I tried to run the following code on my Desktop (Windows 7, core i7 with 12GB of memory):
import logging, sys, pprint
import os.path
import numpy as np
from gensim import corpora, matutils
from gensim.parsing.preprocessing import preprocess_documents, preprocess_string
from gensim.models import LdaModel, TfidfModel
bg_corpus_file = 'wikipedia_background.cor'
class MyCorpus(object):
def __iter__(self):
for line in open(bg_corpus_file):
yield dictionary.doc2bow(preprocess_string(line))
print "collecting statistics about all tokens..."
dictionary = corpora.Dictionary(preprocess_string(line) for line in open(bg_corpus_file))

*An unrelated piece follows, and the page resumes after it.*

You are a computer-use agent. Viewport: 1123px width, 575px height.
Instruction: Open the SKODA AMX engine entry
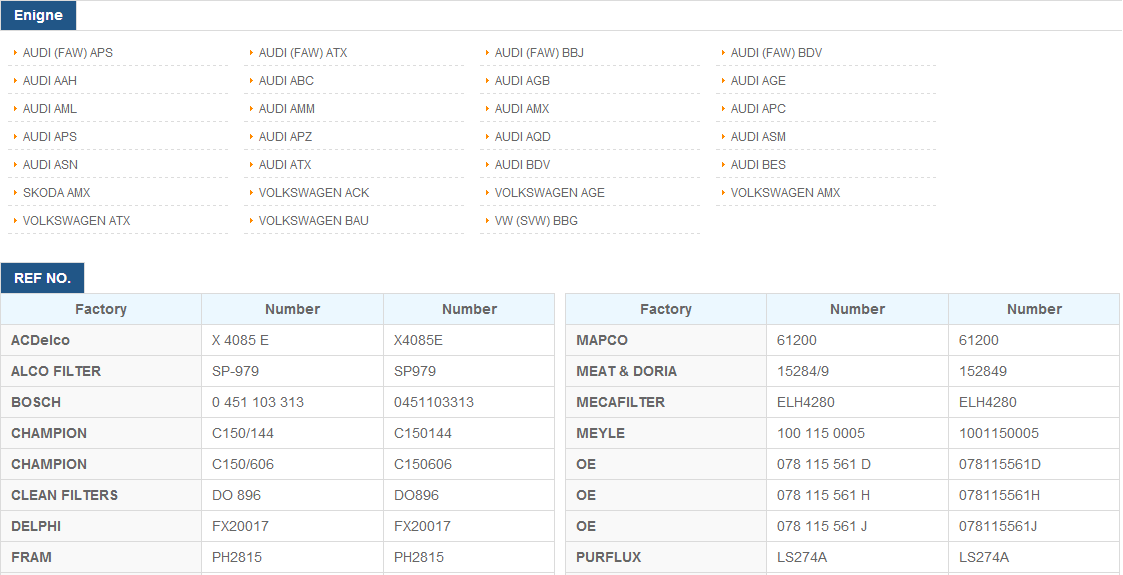(x=56, y=193)
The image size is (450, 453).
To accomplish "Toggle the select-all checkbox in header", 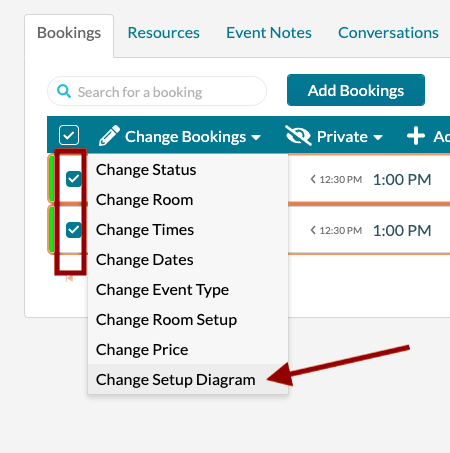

print "preprocessing and converting the background corpus to BOW..."
bg_corpus = MyCorpus()
print "weighting the background corpus according to TFIDF schema..."
tfidf = TfidfModel(bg_corpus)
print "training LDA model..."
lda = LdaModel(corpus=tfidf[bg_corpus], id2word=dictionary, num_topics=300, update_every=0, passes=20)
lda.save("lda.model")
#t1 = "information retrieval"
#v1 = lda[dictionary.doc2bow(preprocess_string(t1))]
#t2 = "topic modelling"
#v2 = lda[dictionary.doc2bow(preprocess_string(t2))]
#print(matutils.cossim(v1, v2))
print "DONE"
It has been terminated after 3.5 days.
Is it possible to know what's the remaining time?
The computation process is interesting:
The
memory is iteratively move up to 11-12GB and then move down to 6-7GB
and do some calculation and then move up to 11GB again.
I want to have a unifying experiments and test the performance of a lot
of models over a lot of corpuses to find the answer of different
questions. So, it will be prohibitive if the calculation process will be
time-consuming. Can you help me in this issue?
Thanks.
Amir